California was able to refinance some auction debt:

California is offering general obligation bonds to institutions such as mutual funds and insurers today after collecting $898 million of orders from individuals, according to Tom Dresslar, spokesman for state Treasurer Bill Lockyer. Denver International Airport also plans to refinance auction-rate securities by selling $445 million of fixed-rate bonds.

Long-term municipal bonds have risen four of the past five days as investors buy tax-exempt securities whose yields have exceeded those on benchmark Treasuries.

The gains drove yields on top-rated, 30-year municipal debt to 4.80 percent, the lowest in six weeks, according to Municipal Market Advisors. That still exceeds the 4.35 yield on the 30- year U.S. Treasury bond.

Municipal bonds dropped in late February after hedge funds liquidated some of their holdings in the tax-exempt market, as asset values fell and funding costs rose.

Such leveraged investors typically buy fixed bonds, fund their purchases by issuing lower-yielding variable-rate notes to money-market mutual funds, and then hedge their investments with interest-rate contracts.

Such a strategy by hedge funds will involve basis risk – if they buy a long-term bond and sell an interest-rate swap against it, they will be receiving LIBOR plus a spread. If this spread exceeds the spread they’re being paid on their own commercial paper, they’re happy … otherwise, not so much. It’s all part of the arbitrage that exists because borrowers want long-term funding and lenders want short term risk … and it works … usually.

Bernanke gave a speech today reviewing the situation. There will be more rules!

the Federal Reserve has used its authority under the Home Ownership and Equity Protection Act to propose and seek comment on new rules that, for higher-cost loans, would strengthen consumer protections. The rules would restrict the use of prepayment penalties and low-documentation lending, require the use of escrow accounts for property taxes and homeowner’s insurance, and ensure that lenders give sufficient consideration to borrowers’ ability to repay. In addition, for all mortgage loans, we have proposed rules regarding broker compensation methods and the ability of appraisers to provide judgments free of undue influence, as well as rules regarding the accuracy of advertisements and solicitations for mortgage loans and the timeliness of required disclosures. We also plan to propose a revised set of required mortgage disclosures based on the results of a program of consumer testing already under way.

… and pension boards might have to do something at their meetings …

Some investors, such as public pension funds, are subject to government oversight, and in these instances, the PWG will look to their government overseers to reinforce implementation of stronger due diligence practices. When investors employ advisers, the mandates and incentives given to these advisers should be structured so as to induce a more careful and nuanced evaluation of the risks and returns of alternative products.

Another “key priority” is:

analytical weaknesses and inadequate data underlay many of the problems in the ratings of structured finance products. Beyond improving their methods, however, the credit rating agencies would serve investors better by providing greater transparency. Credit rating agencies should, for example, publish sufficient information about the assumptions underlying their rating methodologies and models so that users can understand how a particular rating was determined. It is also important for the credit rating agencies to clarify that a given rating applied to a structured credit product may have a different meaning than the same rating applied to a corporate bond or a municipal security.

Different rating scales is a cosmetic change … but publishing assumptions is a little fishy. What if the assumptions relate to regulation FD? The only real problem with the credit rating agencies is that investors cannot reproduce their work without access to the material non-public information to which the agencies have access.

With respect to bank supervision:

Prudential supervisors in the affected financial markets began joint work late last summer to identify common deficiencies on which they and the firms should focus.
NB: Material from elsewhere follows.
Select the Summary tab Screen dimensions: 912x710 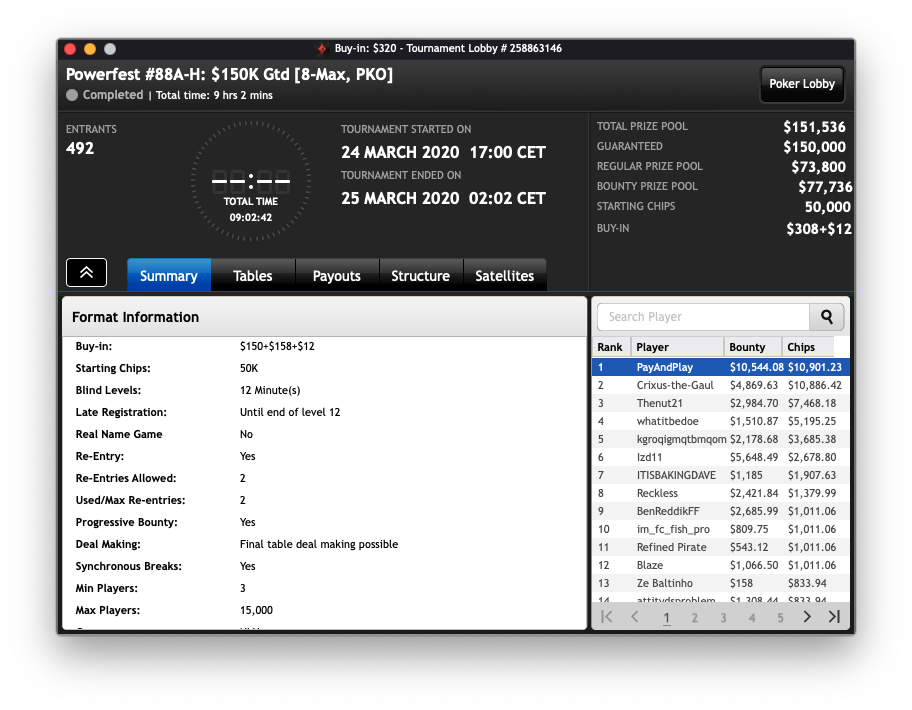coord(169,276)
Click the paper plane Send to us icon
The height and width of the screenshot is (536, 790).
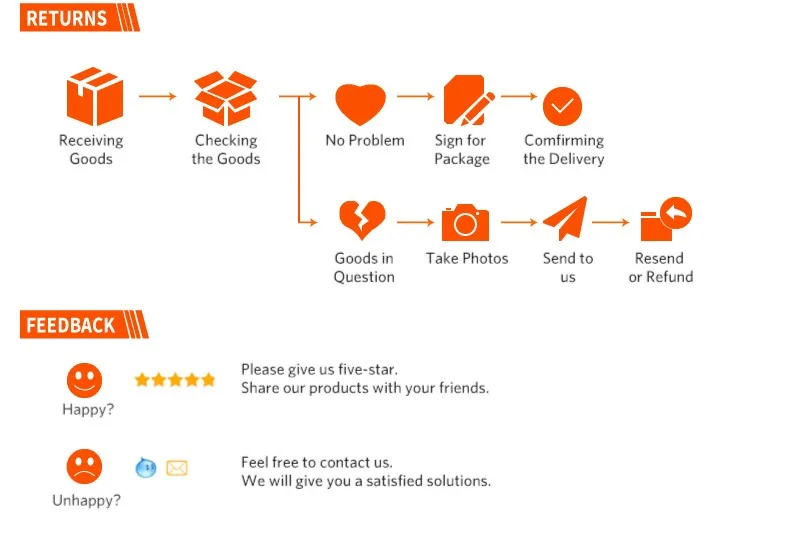point(565,219)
The supervisors concluded that the firms that suffered the most significant losses tended to exhibit common problems, including insufficiently close monitoring of off-balance-sheet exposures, inadequate attention to the implications for the firm as a whole of risks taken in individual business lines, dependence on a narrow range of risk measures, deficiencies in liquidity planning, and inadequate attention to valuation issues.
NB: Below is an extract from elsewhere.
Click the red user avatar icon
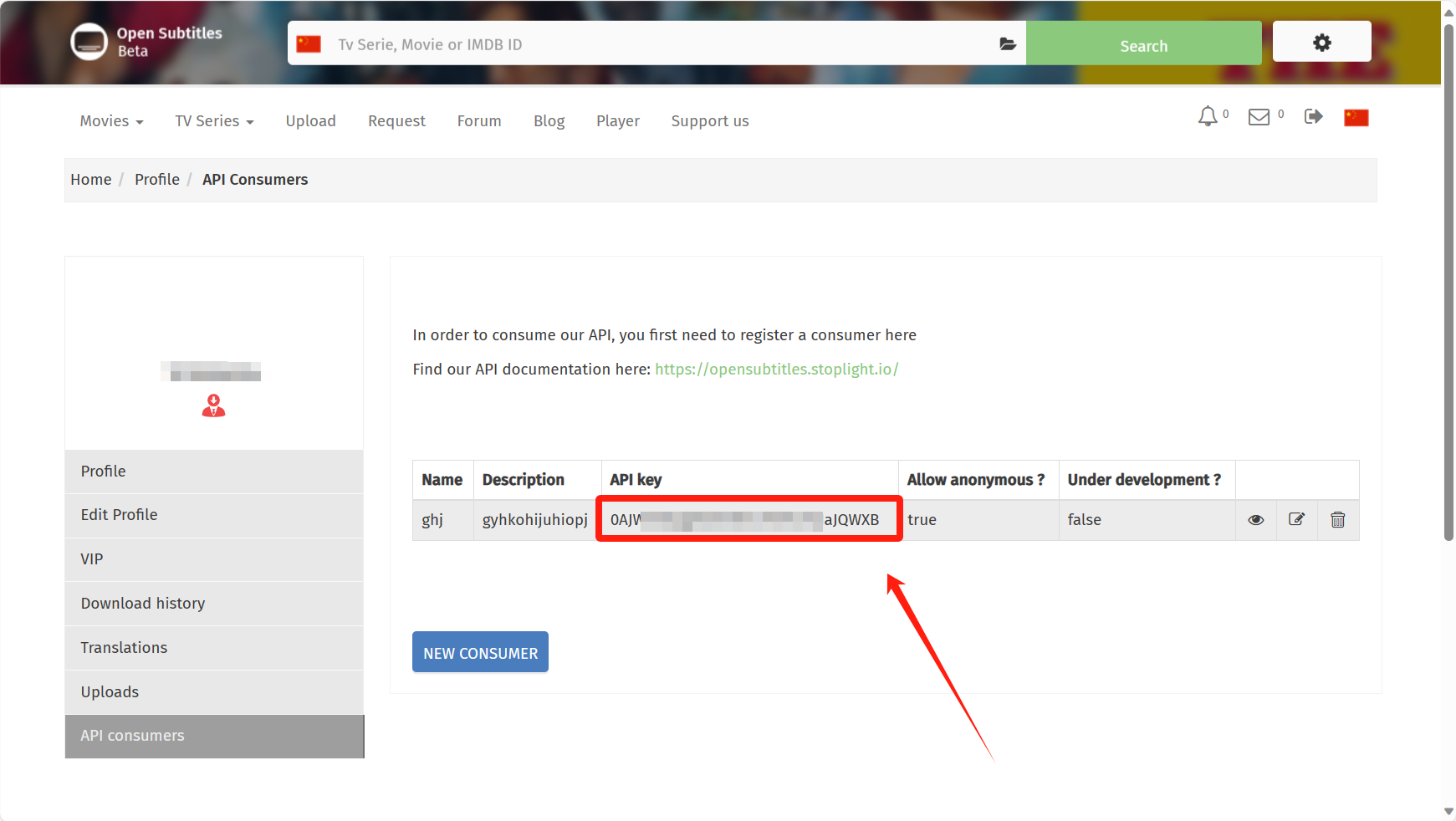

The PWG also will be asking U.S. regulators, working together and through international groups such as the Basel Committee on Banking Supervision, to enhance their guidance in a variety of areas in which weaknesses were identified. I expect, for example, to see work forthcoming on liquidity risk management, concentration risk management, stress testing, governance of the risk-control framework, and management information systems.

It will be most interesting to see what they come up with respect to liquidity risk management. The banks don’t like the idea … liquidity is a chancy thing!

On the regulatory front RS has a contested hearing about some allegations that are remarkable for their triviality. I truly hope that there’s a lot of back-story to the case that isn’t specified … the potential fine of $3-million seems far out of proportion to the wrongdoing. For heaven’s sake, shouldn’t these trade cancellations have resulted in an automatic penalty of $1,000, end of story? The stenographer at the hearing will cost more than the clients were harmed – even if you agree that the clients were harmed.

A quiet day today. A number of issues traded over 100,000 shares, but volume was highly, highly concentrated in these issues.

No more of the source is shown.